| RECORD LIST |
>> Begin

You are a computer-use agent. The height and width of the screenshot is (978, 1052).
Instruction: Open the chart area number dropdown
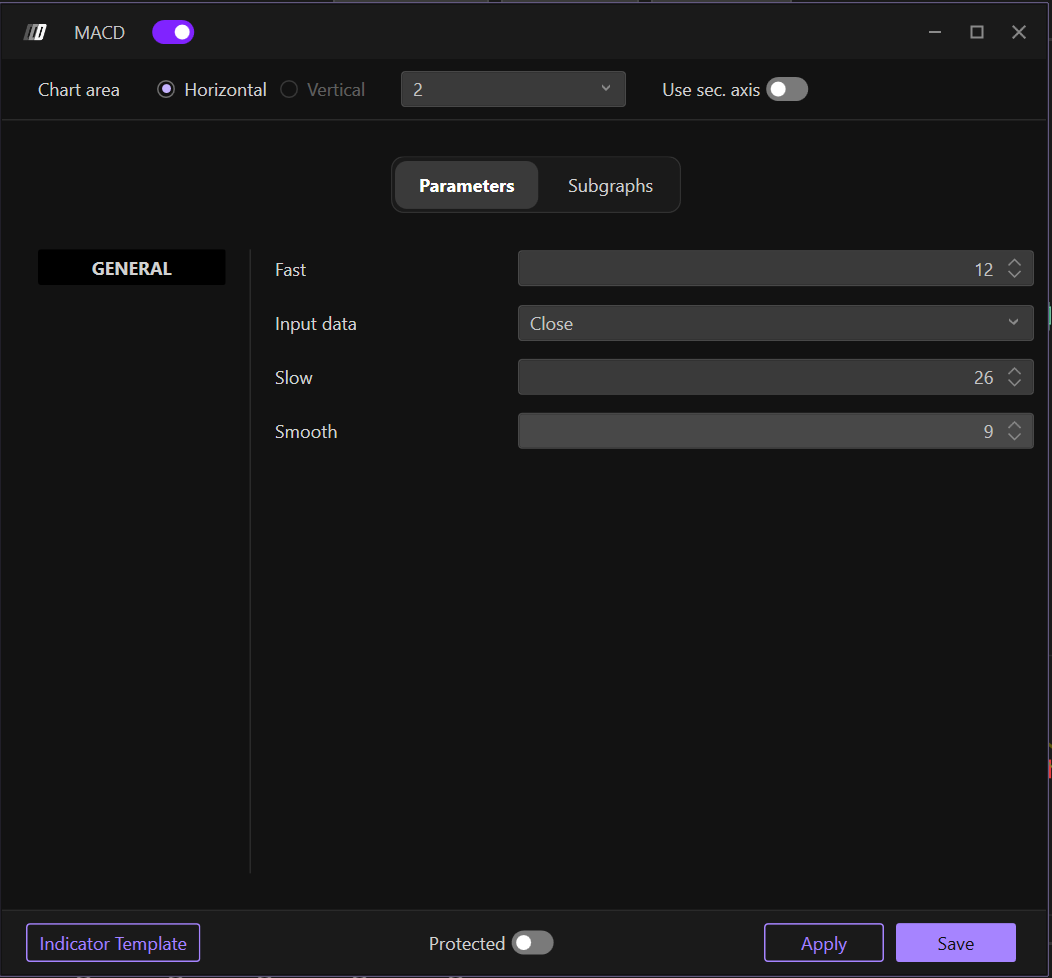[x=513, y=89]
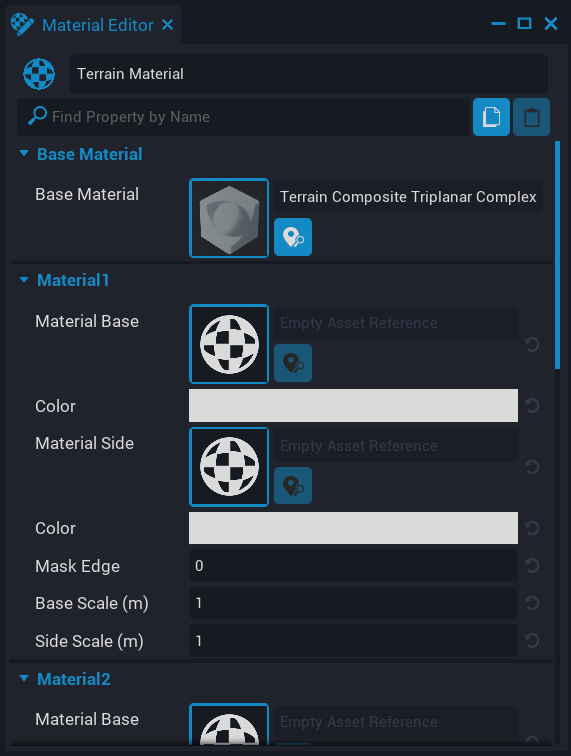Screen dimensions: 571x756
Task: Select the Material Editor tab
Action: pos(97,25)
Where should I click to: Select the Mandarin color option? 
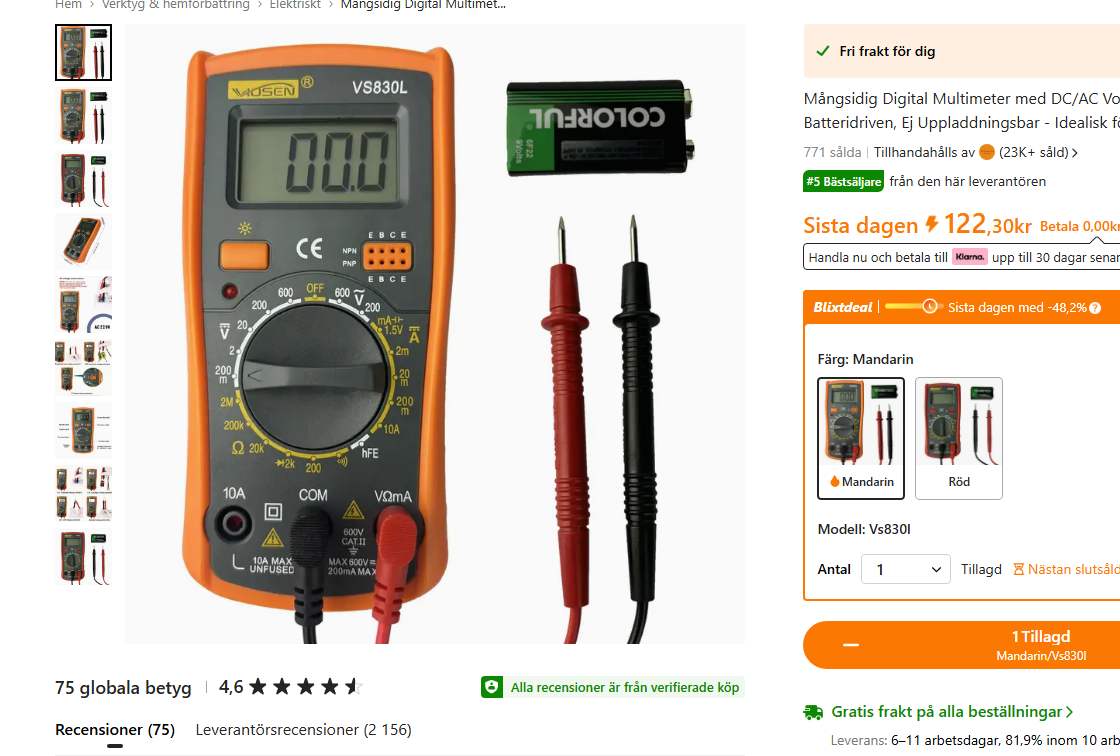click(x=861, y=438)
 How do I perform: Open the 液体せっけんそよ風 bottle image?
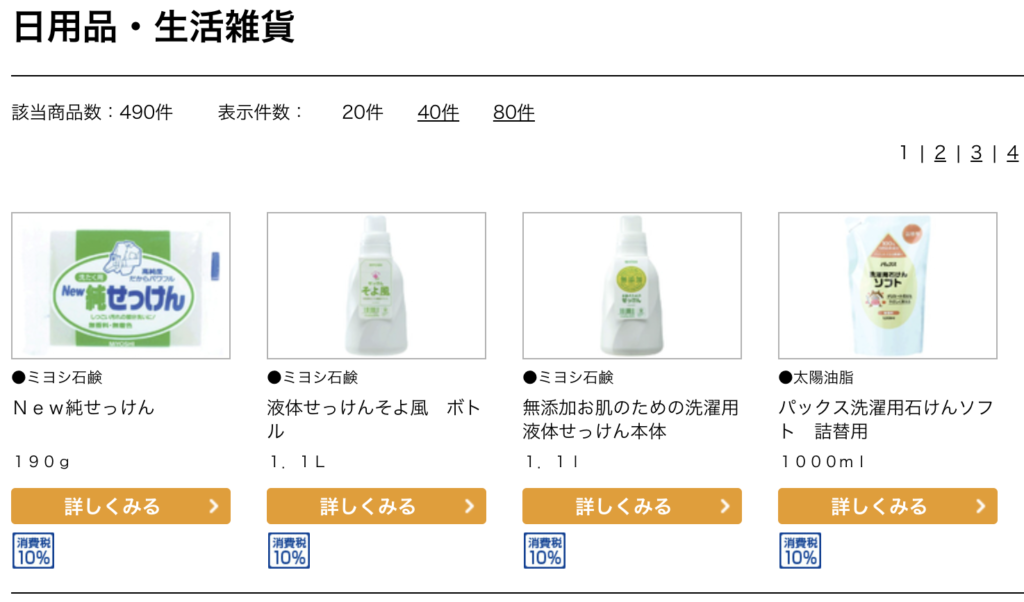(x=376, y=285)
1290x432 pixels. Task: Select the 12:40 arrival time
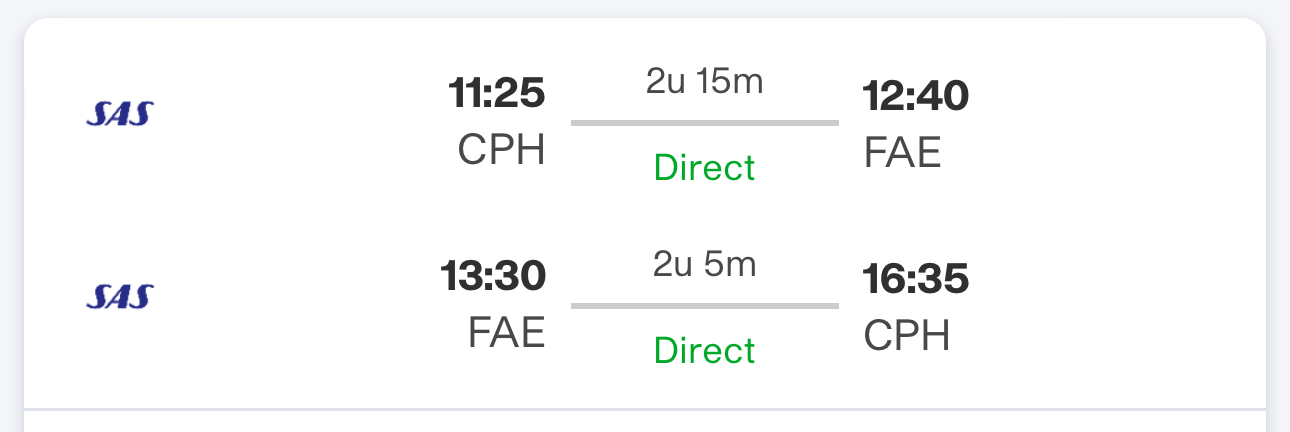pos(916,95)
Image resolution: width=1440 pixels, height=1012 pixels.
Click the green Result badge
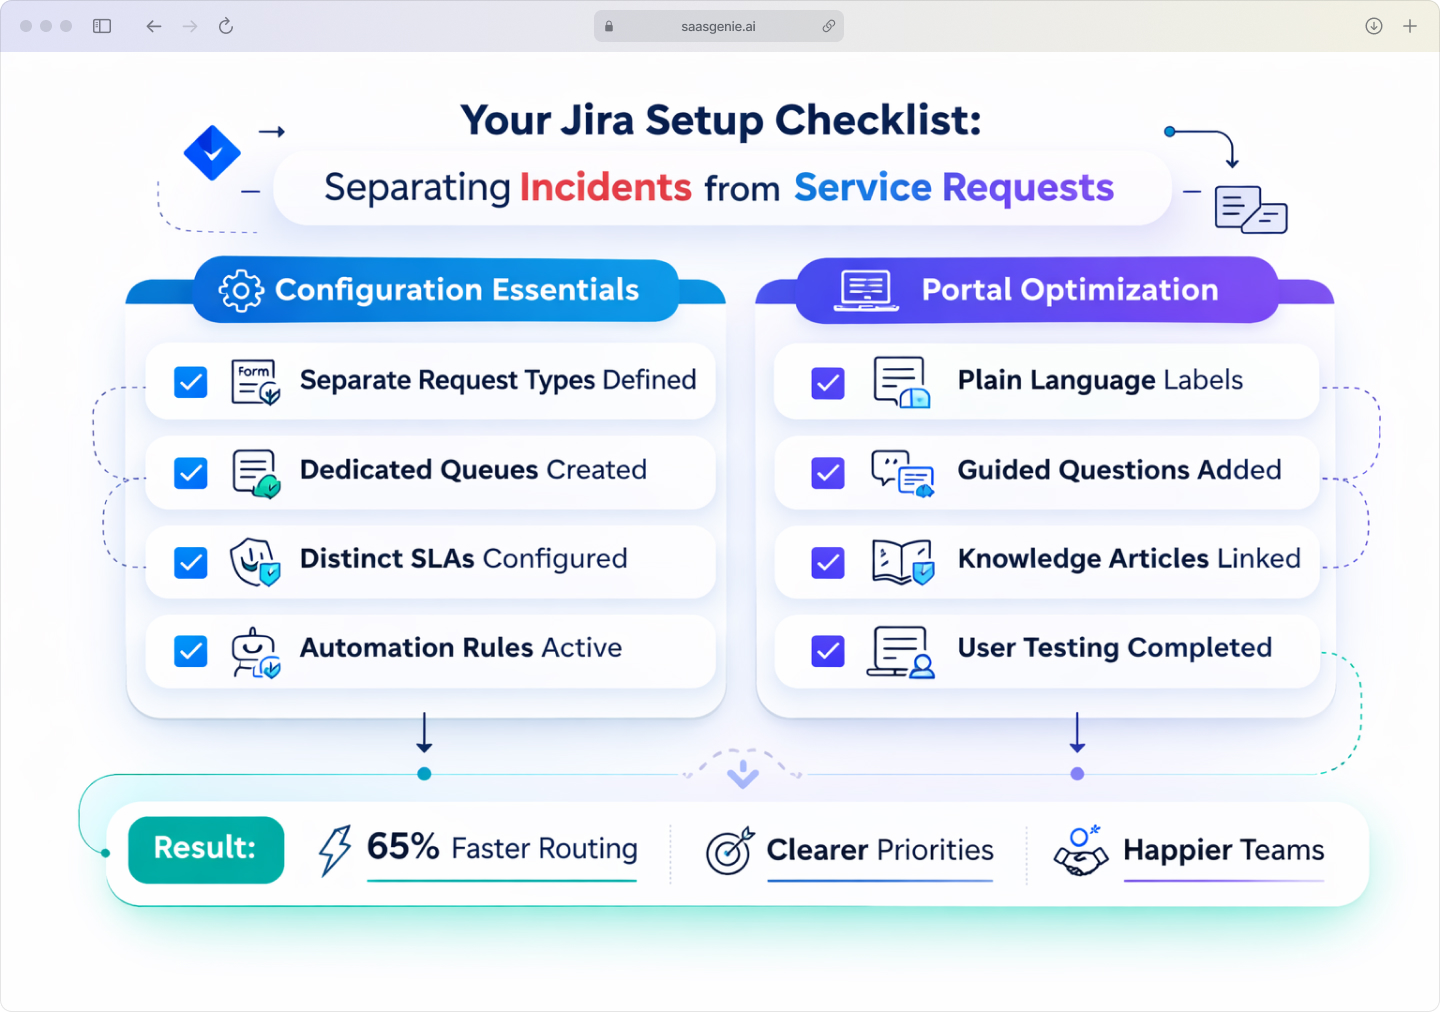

>> End

| SET PROBLEM |
Output as a JSON list of strings, one string per line, the lines starting with the line that contains "Image resolution: width=1440" and going on through the end of the lines above. Leave out blank lines and pictures.

| FULL OUTPUT |
[
  "Image resolution: width=1440 pixels, height=1012 pixels.",
  "Click the green Result badge"
]